Our focus for May was Volunteers - celebrating the hard work and dedication offered by hundreds of people who give their time to us throughout the year.

A New Team of Volunteers

What a way to kick off Volunteer month in our 40th year, by having a team of volunteers from Edelman in the office helping us refine our communications strategy. 

It was a fantastic way to join forces and educate each other on what makes us tick, what inspires us to take notice of something, and how we can formulate ideas to continue to develop our work at Prisoners Abroad. 

Interview with a Volunteer

We asked Alastair some questions about his experience of volunteering at Prisoners Abroad. Alastair has been volunteering with us for three years and is a valued member of the team. 

                                                                          Alastair responding to letters

1)      When did you start volunteering for Prisoners Abroad and why

After 20 years in Probation and Youth Offending I retired in 2012. Happy enough with my new-found freedom, I missed the feeling of being useful and looked for voluntary work which in some way reflected my work experience. For a couple of years I was on call as an occasional driver delivering patients to and from the Hampstead Marie Curie Centre for treatment, but kept on the lookout for other opportunities. So when a friend from my Probation days (my first manager in fact) told me about PA and her role as a volunteer, I was immediately interested. I applied and in early summer 2015 started working here one day a week.

2)      What does a typical day at PA look like for you?

My main tasks are: 

  • forwarding to friends and families mail from prisoners which arrives in free-post envelopes supplied by PA; 
  • dealing with mail - books, newspapers, books, birthday and Christmas cards - sent to prisoners by PA but returned by the prison, usually because the prisoner has been released or moved; 
  • contacting British Consulates for updates where the reason for returned mail is unclear or contact with prisoners has lapsed or their release date has passed; 
  • putting together the introductory packs sent to prisoners and to families.

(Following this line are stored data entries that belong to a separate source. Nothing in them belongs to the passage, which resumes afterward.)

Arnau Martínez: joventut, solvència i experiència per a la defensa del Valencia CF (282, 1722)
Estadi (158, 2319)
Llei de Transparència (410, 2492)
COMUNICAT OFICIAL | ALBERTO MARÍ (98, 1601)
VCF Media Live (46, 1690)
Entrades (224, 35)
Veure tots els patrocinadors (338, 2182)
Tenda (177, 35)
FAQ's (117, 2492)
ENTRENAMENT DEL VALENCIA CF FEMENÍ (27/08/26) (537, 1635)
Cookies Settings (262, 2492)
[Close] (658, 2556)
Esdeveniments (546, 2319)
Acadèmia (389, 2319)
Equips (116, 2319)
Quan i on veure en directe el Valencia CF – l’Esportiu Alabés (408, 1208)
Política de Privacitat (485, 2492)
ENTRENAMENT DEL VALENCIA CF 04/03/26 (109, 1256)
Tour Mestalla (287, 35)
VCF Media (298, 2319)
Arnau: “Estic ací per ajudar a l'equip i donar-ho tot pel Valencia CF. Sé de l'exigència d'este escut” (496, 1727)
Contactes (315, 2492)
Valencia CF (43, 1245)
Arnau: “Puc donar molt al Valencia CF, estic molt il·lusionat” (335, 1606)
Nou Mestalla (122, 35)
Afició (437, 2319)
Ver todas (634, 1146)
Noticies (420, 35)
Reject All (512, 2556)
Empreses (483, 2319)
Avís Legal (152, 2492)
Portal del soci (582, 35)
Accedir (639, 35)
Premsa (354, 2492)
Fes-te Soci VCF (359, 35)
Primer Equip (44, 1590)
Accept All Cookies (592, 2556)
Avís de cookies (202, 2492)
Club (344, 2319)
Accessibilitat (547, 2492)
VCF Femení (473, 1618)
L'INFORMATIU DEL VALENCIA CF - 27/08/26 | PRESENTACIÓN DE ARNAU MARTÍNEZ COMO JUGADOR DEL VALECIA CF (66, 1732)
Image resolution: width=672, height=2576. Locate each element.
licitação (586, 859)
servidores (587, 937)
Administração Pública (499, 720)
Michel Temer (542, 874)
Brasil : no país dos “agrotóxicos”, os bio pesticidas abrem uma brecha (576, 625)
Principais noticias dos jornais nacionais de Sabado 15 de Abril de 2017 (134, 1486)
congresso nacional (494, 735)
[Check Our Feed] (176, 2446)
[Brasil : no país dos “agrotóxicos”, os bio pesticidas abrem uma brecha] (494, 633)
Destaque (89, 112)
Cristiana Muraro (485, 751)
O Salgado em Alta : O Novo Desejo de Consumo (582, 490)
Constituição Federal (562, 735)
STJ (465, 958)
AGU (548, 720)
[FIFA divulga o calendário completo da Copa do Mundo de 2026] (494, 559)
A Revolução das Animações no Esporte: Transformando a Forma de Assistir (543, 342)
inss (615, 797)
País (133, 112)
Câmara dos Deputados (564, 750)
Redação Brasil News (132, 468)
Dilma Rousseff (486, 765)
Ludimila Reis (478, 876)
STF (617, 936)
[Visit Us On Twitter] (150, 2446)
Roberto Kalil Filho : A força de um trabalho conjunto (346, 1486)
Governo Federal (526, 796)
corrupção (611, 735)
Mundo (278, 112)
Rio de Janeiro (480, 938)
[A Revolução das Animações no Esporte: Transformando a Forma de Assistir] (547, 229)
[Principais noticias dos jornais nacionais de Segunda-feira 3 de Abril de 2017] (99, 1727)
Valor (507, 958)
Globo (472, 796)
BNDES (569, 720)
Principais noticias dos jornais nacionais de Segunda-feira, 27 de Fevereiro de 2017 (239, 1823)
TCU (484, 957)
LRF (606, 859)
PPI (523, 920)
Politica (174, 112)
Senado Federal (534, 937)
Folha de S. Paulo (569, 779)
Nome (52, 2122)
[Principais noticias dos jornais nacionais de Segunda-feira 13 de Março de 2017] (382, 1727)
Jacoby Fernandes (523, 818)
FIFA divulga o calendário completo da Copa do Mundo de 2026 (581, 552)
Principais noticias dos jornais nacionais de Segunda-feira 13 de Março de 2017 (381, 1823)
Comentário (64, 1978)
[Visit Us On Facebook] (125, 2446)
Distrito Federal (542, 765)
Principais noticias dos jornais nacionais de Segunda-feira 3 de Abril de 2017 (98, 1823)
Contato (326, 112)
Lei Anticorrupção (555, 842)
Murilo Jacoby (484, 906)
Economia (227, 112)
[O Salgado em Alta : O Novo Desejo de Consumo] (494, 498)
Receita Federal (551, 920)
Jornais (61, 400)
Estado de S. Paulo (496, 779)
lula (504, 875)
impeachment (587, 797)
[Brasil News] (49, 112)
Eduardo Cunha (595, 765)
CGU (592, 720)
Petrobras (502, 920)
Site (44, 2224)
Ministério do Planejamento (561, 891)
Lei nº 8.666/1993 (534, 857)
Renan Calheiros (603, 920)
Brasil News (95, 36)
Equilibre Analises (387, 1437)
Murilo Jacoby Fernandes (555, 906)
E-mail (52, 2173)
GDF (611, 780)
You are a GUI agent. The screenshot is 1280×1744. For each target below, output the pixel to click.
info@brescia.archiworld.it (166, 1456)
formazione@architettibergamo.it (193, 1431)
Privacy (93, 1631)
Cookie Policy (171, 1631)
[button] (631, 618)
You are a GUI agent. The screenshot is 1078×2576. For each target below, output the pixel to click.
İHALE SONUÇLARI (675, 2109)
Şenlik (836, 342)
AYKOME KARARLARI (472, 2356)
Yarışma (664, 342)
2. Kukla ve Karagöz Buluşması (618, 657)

So, I turn up around 11.30 on Wednesdays with my cup of coffee, turn on my computer, read and reply to emails, and check with Sarah, my manager, if there’s anything particular she wants done - mail forwarding usually but occasionally something really exciting involving a trip to the dungeon* where the files are kept. Then it’s back to whichever of the above tasks is a priority

3)      How would you describe the casework team?

Risking their blushes, quite the friendliest, funniest, least-assuming, most professional group of people I’ve ever worked with. Their dedication, patience and expertise is beyond praise.

4)      What do you like most about your Wednesdays here? (don’t say your Happy Days** lunch)

The lunchtime Times quiz*** is a highlight, being part of a very appreciative and friendly team is always a joy and the work is too varied ever to be boring. Happy Days lunch is good too.

5)      What has surprised you most since working with us?

The sensitivity and composure of PA staff working with worried, frightened, often distraught and occasionally difficult people is impressive enough; dealing with officialdom in the same unflustered, diplomatic way but in a foreign language is miraculous. 

*the affectionate nickname for our basement storage area!
**’Happy Days’ is a local café and team favourite
***Some of the staff team attempt the devilishly tricky Times daily general knowledge quiz over lunch. Only once have we managed to get a full 15 out of 15, with Alastair’s help!

Trustee Volunteers

We are incredibly lucky to have such dedicated and engaged trustees to set the strategic goals of the organisation. 

Stuart Cole spoke movingly at one of our Family Information Days about the circumstances that led him to serve a prison sentence in St Lucia. Start is a drugs councellor and writer and last year spoke on BBC Radio 4 about 'Spice' - warning of the crisis in our prisons caused by the synthetic cannabis. 

You can also catch up on what our Trustees say inspires them to be on the Board at Prisoners Abroad. 

Volunteer Translators 

Prisoners Abroad is extremely fortunate to have a team of nearly a hundred volunteer professional translators on our books, covering over twenty different languages, who give up their time and expertise to help our clients understand key documents that could potentially make all the difference. Hear from Masako about her experiences of being one of our amazing volunteer translators. 

GREAT BIG THANKS to all of our volunteers - yesterday, today and in the future. You make such a significant difference to our work.